Omniscience and the Septuagint LXX

From Divine Omniscience and the Theology of the Septuagint, by Jan Joosten:

What our study establishes with some assurance is that the Greek translators believed God to be omniscient and let this belief influence their translation. The tendency to preserve or underline the notion of divine omniscience is found in the Pentateuch and in the other books, in literal as well as in free translation units.22 All this confirms the interest of the thematic approach.
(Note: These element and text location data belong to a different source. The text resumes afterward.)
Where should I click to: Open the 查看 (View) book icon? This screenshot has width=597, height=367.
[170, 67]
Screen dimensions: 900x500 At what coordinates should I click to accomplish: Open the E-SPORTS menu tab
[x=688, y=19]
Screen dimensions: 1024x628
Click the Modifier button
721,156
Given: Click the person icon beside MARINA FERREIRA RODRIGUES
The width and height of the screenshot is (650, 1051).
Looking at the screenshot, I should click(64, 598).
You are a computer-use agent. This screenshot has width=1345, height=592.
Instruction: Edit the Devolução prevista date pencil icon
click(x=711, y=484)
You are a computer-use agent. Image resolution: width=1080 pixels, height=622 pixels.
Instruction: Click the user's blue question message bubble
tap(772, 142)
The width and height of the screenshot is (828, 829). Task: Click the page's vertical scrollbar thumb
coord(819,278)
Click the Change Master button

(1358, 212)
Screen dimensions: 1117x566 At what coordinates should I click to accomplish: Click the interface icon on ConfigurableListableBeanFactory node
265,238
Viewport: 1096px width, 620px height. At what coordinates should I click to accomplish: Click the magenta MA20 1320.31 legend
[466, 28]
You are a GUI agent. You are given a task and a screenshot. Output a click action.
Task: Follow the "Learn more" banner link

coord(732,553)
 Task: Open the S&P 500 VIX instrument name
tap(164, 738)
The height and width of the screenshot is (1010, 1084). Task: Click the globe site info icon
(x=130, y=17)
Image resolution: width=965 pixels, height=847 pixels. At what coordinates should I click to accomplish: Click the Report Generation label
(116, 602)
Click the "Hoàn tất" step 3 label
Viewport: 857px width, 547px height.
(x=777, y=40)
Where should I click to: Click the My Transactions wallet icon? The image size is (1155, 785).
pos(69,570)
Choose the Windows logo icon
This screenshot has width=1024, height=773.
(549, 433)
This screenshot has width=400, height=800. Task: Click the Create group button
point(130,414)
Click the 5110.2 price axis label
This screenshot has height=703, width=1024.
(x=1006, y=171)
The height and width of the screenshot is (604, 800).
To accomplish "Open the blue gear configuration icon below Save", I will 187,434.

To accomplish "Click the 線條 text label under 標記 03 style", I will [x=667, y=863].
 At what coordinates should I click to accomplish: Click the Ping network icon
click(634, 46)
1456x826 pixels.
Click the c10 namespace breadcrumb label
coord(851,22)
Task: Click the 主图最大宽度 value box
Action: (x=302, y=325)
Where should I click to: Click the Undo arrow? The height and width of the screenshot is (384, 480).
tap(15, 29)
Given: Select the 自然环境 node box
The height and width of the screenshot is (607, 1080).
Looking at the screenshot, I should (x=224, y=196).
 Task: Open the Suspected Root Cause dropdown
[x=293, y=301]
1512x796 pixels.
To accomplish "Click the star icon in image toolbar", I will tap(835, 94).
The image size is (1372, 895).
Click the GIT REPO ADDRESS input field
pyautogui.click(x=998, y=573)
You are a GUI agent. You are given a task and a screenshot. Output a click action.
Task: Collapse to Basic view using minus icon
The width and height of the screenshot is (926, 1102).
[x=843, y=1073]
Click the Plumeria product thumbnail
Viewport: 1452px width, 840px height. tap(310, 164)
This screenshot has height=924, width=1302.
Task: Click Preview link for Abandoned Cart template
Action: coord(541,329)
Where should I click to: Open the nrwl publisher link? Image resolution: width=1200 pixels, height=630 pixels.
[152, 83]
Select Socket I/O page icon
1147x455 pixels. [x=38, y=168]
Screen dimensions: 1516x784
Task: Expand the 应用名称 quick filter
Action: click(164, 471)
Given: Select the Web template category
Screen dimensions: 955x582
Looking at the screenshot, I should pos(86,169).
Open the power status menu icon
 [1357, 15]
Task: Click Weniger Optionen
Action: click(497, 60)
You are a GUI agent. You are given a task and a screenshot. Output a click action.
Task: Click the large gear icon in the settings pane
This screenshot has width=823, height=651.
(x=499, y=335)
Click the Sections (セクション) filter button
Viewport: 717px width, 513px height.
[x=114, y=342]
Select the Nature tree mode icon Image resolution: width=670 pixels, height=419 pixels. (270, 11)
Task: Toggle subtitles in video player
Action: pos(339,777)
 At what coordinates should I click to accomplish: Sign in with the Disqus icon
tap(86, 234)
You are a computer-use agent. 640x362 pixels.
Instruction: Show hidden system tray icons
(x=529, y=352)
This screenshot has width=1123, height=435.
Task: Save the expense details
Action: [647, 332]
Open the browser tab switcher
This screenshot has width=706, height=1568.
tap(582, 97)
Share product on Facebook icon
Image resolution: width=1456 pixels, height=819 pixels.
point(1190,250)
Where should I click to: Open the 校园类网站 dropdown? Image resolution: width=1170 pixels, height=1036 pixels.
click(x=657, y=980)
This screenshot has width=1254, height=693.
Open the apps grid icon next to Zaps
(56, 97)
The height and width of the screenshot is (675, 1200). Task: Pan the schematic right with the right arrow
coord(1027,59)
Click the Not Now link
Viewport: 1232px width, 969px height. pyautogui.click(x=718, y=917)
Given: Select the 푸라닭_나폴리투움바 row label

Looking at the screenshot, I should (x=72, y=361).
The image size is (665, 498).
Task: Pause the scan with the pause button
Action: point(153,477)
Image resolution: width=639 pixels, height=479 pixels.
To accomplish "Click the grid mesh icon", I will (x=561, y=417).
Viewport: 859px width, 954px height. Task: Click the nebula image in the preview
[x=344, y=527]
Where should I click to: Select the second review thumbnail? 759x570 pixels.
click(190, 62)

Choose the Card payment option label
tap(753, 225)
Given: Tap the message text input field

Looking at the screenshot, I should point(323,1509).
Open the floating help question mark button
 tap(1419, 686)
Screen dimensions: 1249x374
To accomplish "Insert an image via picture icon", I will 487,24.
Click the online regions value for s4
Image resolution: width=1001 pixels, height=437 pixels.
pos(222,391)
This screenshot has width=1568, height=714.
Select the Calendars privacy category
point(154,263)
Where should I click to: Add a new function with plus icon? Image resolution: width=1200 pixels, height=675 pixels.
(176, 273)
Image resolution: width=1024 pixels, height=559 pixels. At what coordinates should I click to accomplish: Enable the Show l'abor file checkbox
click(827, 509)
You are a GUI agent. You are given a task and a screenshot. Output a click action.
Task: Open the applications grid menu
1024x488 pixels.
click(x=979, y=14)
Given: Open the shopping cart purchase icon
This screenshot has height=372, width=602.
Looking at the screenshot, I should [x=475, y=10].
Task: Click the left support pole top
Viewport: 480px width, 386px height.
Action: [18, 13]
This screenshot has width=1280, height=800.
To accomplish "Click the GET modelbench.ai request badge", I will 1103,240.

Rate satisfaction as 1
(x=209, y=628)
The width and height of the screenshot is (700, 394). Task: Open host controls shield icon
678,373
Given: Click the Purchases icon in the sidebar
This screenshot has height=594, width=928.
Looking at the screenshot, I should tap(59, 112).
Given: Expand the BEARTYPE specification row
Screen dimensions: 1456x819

A more difficult question is how to interpret these data in the framework of the debate on the theology of the Septuagint. A first possible explanation would be to describe the tendency identified in this paper in terms of Hellenization. Since Greek thought is supposedly more abstract, more conceptual, and more systematic than Hebrew thought, the belief in divine omniscience might be viewed as a typical Hellenistic theologoumenon, held to by the translators and consequently expressed in their Greek text. Such a theory would capture the truth only to a limited extent. A major obstacle in the way of this theory is the fact that the Hebrew Bible too clearly expresses the notion of divine omniscience. “The LORD is a God of knowledge, and by him actions are weighed”, says 1 Sam 2:3, in the Hebrew text.23 The God of Israel knows what is hidden, he knows what is in the hearts and minds of human beings, and he knows what will happen in the future – every one of these doctrines is explicitly stated in a variety of places.24 Divine omniscience is not a new idea born from Hellenistic reflexion on Israel’s theological heritage.


  1. This supposed scholar assumes a Platonic meaning of omniscience. God knows what is hidden in no way implies that God sees all things future present and past as in an eternal now. The Hebrew in no way supports this idea of divine omniscience her generalizations are shallow reflections on an important subject.